"Ça fait bientôt trois ans que ça dure et ça me vampirise" : sa maison se fissure de toute part mais son assureur refuse de l’indemniser, le cri de détresse d’un Héraultais

# "Ça fait bientôt trois ans que ça dure et ça me vampirise" : sa maison se fissure de toute part mais son assureur refuse de l’indemniser, le cri de détresse d
# "Ça fait bientôt trois ans que ça dure et ça me vampirise" : sa maison se fissure de toute part mais son assureur refuse de l’indemniser, le cri de détresse d’un Héraultais
Dans l'Hérault, un propriétaire témoigne de son calvaire administratif et financier après avoir constaté d'importantes fissures sur sa maison, acquise pour 500 000 euros en 2023. Selon des informations rapportées par *Midi Libre*, l'homme attribue ces dégâts aux mouvements de terrain provoqués par la sécheresse, un phénomène de plus en plus fréquent dans le sud de la France. Mais malgré plusieurs démarches, son assureur refuse de prendre en charge les réparations, plongeant le propriétaire dans une situation d'impuissance et de détresse psychologique.
## Un bien immobilier devenu source d'angoisse
Le propriétaire, dont l'identité n'a pas été divulguée, a acquis cette maison située au nord de Montpellier en 2023 pour un montant de 500 000 euros. Aujourd'hui, il décrit un logement « vampirisant » où les fissures apparaissent de toute part. Selon *Midi Libre*, il affirme que ces dégradations sont directement liées aux mouvements de terrain causés par la sécheresse, un aléa naturel reconnu dans certaines zones du département. Pourtant, son assureur conteste cette origine et refuse d'indemniser le sinistre, laissant le propriétaire face à des travaux estimés à plusieurs dizaines de milliers d'euros.
## Le refus de l'assureur : une situation administrative complexe
D'après les informations recueillies par le quotidien régional, l'assureur invoquerait des clauses contractuelles qui excluraient les dommages liés à la sécheresse, ou exigerait des preuves que le propriétaire n'aurait pas fournies. Cette situation met en lumière les difficultés croissantes rencontrées par les habitants de l'Hérault, où la sécheresse a été reconnue comme catastrophe naturelle à plusieurs reprises ces dernières années. En effet, selon un rapport de la préfecture de l'Hérault, le département a connu des épisodes de sécheresse sévères entre 2022 et 2024, provoquant des mouvements de terrain qui ont endommagé des centaines de bâtiments. Cependant, la reconnaissance officielle ne garantit pas automatiquement une indemnisation, chaque dossier étant examiné au cas par cas par les assureurs.

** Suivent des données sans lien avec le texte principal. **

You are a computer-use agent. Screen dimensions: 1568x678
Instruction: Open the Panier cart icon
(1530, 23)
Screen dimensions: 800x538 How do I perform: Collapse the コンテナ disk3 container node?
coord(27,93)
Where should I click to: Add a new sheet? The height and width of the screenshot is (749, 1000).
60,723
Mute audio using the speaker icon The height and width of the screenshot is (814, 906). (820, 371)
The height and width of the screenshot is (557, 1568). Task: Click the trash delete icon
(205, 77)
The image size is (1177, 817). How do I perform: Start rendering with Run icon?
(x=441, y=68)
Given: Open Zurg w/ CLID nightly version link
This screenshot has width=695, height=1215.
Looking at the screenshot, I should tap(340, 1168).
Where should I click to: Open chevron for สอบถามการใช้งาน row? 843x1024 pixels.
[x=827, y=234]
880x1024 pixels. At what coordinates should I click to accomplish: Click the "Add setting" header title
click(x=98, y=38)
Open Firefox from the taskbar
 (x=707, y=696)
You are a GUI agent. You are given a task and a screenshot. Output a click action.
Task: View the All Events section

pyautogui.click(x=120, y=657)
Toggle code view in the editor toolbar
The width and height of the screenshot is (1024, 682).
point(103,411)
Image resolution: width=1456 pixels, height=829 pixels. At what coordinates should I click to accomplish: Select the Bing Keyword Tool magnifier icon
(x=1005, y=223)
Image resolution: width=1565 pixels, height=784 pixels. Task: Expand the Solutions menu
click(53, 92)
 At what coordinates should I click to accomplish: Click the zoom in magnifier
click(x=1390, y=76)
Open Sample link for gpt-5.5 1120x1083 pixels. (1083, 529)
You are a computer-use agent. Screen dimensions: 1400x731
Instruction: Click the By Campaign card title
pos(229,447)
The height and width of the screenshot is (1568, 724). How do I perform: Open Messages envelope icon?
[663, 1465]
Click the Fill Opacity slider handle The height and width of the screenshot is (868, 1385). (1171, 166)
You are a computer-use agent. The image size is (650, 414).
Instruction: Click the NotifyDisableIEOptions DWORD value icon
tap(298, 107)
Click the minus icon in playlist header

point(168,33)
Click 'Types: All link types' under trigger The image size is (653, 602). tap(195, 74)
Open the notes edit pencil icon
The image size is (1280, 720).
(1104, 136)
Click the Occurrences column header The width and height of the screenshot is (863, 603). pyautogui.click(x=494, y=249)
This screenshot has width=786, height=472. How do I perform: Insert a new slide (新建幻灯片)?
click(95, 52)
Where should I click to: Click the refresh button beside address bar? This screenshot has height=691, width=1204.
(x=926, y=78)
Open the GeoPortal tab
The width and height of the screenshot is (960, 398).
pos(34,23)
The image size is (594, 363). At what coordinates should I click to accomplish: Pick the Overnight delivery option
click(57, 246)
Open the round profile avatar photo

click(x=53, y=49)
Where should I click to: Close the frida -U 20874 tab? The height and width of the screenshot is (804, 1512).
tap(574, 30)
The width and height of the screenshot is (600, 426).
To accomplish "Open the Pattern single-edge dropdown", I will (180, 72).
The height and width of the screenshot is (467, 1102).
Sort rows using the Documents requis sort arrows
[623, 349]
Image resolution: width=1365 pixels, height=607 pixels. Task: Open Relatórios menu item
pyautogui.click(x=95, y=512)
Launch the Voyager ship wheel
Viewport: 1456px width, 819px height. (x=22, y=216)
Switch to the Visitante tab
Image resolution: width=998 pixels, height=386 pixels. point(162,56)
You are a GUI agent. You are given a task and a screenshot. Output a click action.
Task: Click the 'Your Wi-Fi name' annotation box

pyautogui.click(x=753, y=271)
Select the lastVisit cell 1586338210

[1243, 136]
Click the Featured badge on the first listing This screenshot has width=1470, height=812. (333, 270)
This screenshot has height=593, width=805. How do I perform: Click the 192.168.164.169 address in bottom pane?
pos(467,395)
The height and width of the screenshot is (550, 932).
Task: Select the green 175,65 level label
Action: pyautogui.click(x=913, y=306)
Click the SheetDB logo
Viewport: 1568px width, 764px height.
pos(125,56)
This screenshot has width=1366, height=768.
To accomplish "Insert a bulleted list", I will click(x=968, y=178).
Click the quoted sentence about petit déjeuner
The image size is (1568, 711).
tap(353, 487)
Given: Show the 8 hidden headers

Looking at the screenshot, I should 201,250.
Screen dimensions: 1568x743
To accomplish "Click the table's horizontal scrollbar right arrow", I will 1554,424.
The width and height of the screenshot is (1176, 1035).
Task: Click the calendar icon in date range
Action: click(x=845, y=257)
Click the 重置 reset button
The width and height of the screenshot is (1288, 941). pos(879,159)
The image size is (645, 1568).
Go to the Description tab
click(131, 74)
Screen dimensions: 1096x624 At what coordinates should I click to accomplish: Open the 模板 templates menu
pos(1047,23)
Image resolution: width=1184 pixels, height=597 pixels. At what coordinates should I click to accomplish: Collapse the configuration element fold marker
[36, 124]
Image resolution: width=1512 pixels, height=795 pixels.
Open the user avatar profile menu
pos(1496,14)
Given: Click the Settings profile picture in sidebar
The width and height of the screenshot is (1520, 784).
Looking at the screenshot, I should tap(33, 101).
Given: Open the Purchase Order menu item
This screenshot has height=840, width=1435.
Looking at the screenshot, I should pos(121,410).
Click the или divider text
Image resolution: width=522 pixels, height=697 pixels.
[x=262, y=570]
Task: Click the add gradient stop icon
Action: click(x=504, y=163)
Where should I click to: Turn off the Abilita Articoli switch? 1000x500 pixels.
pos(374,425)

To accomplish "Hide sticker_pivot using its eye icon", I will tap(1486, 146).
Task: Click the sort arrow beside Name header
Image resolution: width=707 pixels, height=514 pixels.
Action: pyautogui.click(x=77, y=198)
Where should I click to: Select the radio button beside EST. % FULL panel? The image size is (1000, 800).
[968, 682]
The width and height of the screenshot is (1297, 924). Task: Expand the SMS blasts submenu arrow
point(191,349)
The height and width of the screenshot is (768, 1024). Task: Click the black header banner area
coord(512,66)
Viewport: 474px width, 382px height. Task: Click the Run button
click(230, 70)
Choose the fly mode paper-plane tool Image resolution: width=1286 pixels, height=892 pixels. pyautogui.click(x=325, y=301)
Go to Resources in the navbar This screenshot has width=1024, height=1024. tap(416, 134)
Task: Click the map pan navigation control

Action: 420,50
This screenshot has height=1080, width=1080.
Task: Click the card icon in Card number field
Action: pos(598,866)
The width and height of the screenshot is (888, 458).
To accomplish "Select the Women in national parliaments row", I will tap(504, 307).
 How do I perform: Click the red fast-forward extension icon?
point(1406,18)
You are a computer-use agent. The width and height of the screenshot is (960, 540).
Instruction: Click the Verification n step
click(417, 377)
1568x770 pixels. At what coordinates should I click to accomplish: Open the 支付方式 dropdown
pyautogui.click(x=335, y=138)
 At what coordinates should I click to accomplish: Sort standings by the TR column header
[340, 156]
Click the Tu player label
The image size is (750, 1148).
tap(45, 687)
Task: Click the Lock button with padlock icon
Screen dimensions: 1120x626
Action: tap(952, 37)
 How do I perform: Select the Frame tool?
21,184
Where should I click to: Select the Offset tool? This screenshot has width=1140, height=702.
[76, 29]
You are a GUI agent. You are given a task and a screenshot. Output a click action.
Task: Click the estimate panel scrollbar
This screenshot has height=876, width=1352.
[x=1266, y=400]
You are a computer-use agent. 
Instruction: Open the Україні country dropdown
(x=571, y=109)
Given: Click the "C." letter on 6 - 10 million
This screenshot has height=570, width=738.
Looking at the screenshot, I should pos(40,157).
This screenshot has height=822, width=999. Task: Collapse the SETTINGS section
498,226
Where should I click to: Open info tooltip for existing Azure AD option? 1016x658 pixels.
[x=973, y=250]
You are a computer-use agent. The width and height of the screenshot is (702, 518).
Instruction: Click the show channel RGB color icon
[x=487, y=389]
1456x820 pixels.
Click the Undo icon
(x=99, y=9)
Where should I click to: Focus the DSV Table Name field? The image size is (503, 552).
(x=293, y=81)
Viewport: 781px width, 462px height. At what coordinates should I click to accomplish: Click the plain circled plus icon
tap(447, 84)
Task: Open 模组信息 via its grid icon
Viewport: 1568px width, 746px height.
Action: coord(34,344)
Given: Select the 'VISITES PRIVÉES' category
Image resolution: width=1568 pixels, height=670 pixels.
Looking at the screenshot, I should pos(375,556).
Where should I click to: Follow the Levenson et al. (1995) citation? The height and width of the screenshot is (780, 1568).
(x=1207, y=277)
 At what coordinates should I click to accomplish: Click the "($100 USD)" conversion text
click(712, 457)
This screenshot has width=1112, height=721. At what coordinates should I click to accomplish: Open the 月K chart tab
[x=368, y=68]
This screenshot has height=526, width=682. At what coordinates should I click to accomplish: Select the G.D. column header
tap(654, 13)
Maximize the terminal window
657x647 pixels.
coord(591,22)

## Un phénomène qui touche de nombreux propriétaires
Le cas de ce propriétaire n'est pas isolé. Selon des données de la Fédération française de l'assurance, les sinistres liés à la sécheresse ont augmenté de 40 % en France entre 2010 et 2023, avec une concentration particulière dans le sud du pays. Dans l'Hérault, des associations de défense des propriétaires, comme l'Association des sinistrés de la sécheresse de l'Hérault, signalent une hausse des litiges avec les assureurs. Le propriétaire interrogé par *Midi Libre* exprime un sentiment d'abandon : « Ça fait bientôt trois ans que ça dure et ça me vampirise », confie-t-il, décrivant un processus épuisant de démarches administratives et de batailles juridiques.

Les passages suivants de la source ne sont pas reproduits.